The data shows the rumors of the pending demise of the IBM i workforce are greatly exaggerated. “It’s rumored that 20 percent plan to retire within a year,” he wrote. “If the rumors are true, then it wouldn’t give companies much time to react. According to the survey, those rumors are definitely not true.”
Rockwell’s data shows a slow and steady departure of IBM i professionals over the next decade, which is something that IBM i shops should keep in mind, but not something that should cause a panic. “We should make reasonable plans for business continuity of course,” he says, “but it doesn’t look like something we should give ourselves a heart [attack] over.”
Here’s something else that causes heart palpitations in some: Rumors of pending migrations off the IBM i server to the cloud (yikes!), Linux servers (double yikes!) and Windows boxes (are you kidding me?!)
The news here is mixed, but with potential caveats. Rockwell’s survey shows an emphatic “no” on the migration question for 49 percent of respondents. However, that leaves about 51 percent that are theoretically open to the idea.
The survey found that about 15 percent say a migration off the platform is something that’s being discussed in their organizations, and about 14 percent say they will eventually move at some unknown point in the future.
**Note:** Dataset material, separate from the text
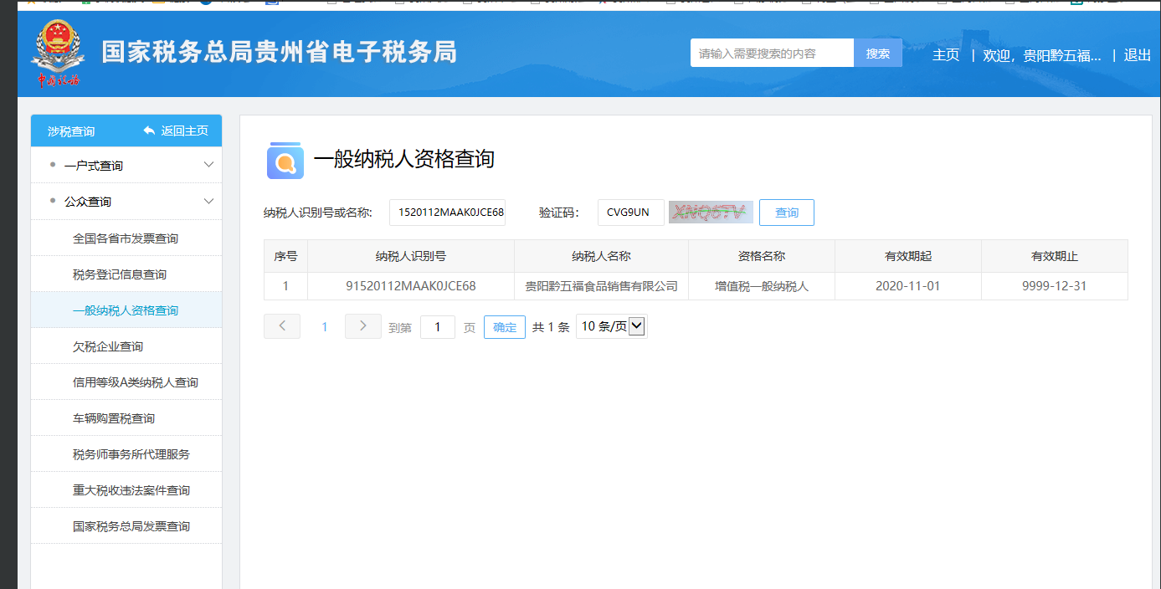
Task: Go to previous page with left arrow
Action: (x=282, y=326)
Another 22 percent or so say they have solid plans to move off the box in the coming years–four percent said they’re moving this year, 5 percent said they’re moving within two years, and 4 percent said they’re moving within three years. When the timeframe is moved out to five years, 9 percent said they are planning to move. Another 3 percent said they’re planning to move off the IBM i, but are planning to keep the old IBM i box for two years “for historical purposes.”
Rockwell said it was hard to take some of these claims of plans to move off the platform seriously.
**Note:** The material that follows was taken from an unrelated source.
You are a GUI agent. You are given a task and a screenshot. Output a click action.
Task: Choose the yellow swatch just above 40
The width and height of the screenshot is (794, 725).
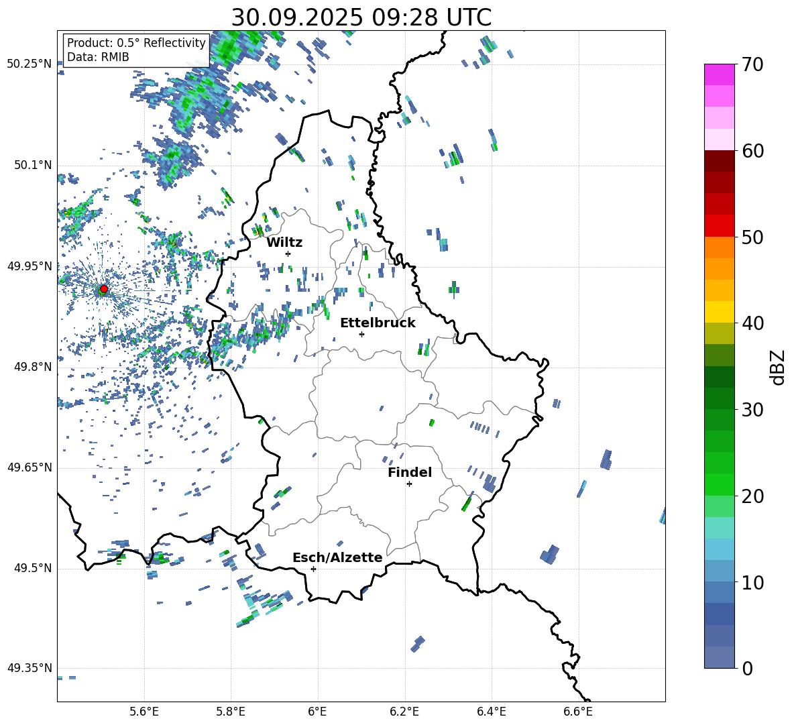pyautogui.click(x=719, y=312)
“When it comes to… migrating off of the IBM i to another platform, the answers people gave might need to be put through some sort of reasonability test,” he wrote. “In my mind, and based on the number of companies I run across when updating the ALL400s Company List each month, that percentage doesn’t pass the reasonability test.”
Survey-takers listed a wide range of reasons for why they might want to move off the platform. The most commonly cited reason (22 percent) is difficulty finding RPG programmers. “Modernization” was the second most-cited reason with 19 percent, followed by “moving to cloud” (14 percent); “perception is IBM i is old technology” (13 percent); “lack of understanding of capabilities of platform” (12 percent), “off-the-shelf applications don’t run on IBM i” (11 percent); and want to adopt “industry technologies” (10 percent).
Rockwell had some theories about these answers (although he says he’s never personally encountered an instance where an off-the-shelf application not running on IBM i was the reason for a migration). The difficult in finding RPG programmers has been well-documented, and Rockwell has no doubt this is driving some companies away from IBM i.
“From what I’ve seen, it’s a company’s business model that makes it either hard to find RPG programmers or easy,” he wrote. “If a company requires them to work on-site, then it will have a hard time finding RPG programmers. If a company lets them work remotely it won’t have a hard time finding them. It’s as simple as that.”
Since the age-range of the IBM i professionals skews toward the higher end, it becomes less likely that IBM i professionals are going to uproot their families and move to a new city to take a new job, he says.
“Companies who adapt to this reality will find plenty of RPG programmers who can fill their open positions,” Rockwell says. “If they widen the field to people in other countries the pool of applicants [will be] be even larger.”